Profile Source: India Missions Association - Edited by Philipose Vaidyar
Introduction / History
The Naga people come from Nagaland, a state in the extreme North East of India. It is believed that these hill-tribes of an Indo-Mongoloid stock have migrated from other countries of South-east Asia. There are 16 major tribes such as Angami, Ao, Chakhesang, Chang, Khemungan, Konyak, Lotha, Phom, Pochury, Rengma, Sangtam, Sema, Yimchunger and Zeliang.
Each tribe has their own language and cultural features. They communicate in Nagamese which is a mixture of Assamese, Bengali, and Hindi. Hindi also is used in Nagaland. English is the state language in Nagaland. They use the Roman script, which was introduced by American missionaries. The organization of each village community differs from tribe to tribe. Most of the tribes have a democratic structure called village councils but the Konyak tribe has a village chief called 'Ahngs'.
Weaving is a traditional art handed down through generations in Nagaland. Each of the major tribes has its own unique design and choice of colours. Warm and colourful Naga shawls, hand-woven shoulder bags, decorative spears, tablemats, wood carvings and bamboo works make magnificent souvenirs. Tattooing was common in Naga culture but now this practice is slowly decreasing. Agriculture is their main occupation and rice is their staple food. The Naga tribes are exogamous in matters concerning marriage. Marriage between the same clan is strictly prohibited.

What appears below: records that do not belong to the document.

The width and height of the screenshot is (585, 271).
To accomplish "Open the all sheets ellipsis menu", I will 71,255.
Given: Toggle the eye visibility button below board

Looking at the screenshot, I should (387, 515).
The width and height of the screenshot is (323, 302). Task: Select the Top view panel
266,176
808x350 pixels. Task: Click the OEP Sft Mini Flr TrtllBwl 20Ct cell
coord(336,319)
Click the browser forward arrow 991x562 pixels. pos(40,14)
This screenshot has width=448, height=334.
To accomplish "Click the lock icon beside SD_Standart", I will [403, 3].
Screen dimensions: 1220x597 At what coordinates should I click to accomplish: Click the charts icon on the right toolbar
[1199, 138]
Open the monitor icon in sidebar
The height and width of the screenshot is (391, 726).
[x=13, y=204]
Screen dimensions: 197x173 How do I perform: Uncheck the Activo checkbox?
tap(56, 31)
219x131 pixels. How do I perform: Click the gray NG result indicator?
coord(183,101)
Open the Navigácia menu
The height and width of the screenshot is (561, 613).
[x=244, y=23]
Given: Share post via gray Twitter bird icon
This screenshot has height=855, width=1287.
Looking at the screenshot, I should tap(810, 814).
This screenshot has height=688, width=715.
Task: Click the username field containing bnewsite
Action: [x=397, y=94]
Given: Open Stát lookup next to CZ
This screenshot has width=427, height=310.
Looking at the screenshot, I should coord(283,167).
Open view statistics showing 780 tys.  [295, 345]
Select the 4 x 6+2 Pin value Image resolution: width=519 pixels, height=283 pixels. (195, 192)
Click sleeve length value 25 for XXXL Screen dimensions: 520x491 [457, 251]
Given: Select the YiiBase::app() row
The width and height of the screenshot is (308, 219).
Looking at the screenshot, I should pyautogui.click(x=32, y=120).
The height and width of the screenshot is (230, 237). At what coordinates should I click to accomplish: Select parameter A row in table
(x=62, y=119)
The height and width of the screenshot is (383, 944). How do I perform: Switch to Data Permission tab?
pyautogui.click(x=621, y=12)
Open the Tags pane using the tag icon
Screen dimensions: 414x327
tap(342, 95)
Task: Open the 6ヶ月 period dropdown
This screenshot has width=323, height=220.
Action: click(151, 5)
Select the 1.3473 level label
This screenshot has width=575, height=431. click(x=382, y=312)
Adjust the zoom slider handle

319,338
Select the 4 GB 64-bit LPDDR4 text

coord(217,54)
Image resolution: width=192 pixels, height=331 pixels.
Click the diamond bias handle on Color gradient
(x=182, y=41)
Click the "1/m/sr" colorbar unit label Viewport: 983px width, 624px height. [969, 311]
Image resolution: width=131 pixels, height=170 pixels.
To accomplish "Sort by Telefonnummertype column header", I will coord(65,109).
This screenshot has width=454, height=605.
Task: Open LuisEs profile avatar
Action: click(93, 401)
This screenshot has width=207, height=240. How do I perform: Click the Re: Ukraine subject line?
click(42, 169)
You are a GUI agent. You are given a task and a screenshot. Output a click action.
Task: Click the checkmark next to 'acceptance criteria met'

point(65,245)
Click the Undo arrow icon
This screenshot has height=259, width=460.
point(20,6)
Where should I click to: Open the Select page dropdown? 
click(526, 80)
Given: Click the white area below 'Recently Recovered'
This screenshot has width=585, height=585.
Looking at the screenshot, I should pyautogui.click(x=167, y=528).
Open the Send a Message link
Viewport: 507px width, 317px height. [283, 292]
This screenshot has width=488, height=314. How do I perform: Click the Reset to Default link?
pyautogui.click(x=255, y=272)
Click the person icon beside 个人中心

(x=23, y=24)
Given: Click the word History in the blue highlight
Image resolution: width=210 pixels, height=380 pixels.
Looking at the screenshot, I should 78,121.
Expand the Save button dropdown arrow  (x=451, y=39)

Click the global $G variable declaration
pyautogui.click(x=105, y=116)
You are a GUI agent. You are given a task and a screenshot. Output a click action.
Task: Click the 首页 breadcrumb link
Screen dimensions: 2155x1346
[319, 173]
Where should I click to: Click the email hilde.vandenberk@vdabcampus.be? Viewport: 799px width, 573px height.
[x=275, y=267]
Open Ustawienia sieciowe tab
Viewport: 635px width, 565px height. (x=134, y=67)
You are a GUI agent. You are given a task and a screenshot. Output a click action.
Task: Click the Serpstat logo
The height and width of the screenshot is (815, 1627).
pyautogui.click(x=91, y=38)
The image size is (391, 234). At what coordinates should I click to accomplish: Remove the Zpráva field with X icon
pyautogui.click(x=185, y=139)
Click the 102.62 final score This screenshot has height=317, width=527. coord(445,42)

The Naga villages are located atop hills and every village has a 'Morung' or a meeting house where weapons and prizes of war are stored. Tribal dances belonging to distinctive tribes form the major art form in Nagaland. Each tribe celebrates their own festival such as Sekrenyi, Moatsu, Tuluni, Aoling and Tokhu Emong.
The early Naga were worshippers of nature gods but the advent of Christianity in the late 19th century brought a total transformation among the people. The spread of Christianity, the growth of education and the development programs have rapidly changed the Naga culture. There are political problems between the state government and the National Socialist Council of Nagaland (NSCN) or the Naga under ground soldiers.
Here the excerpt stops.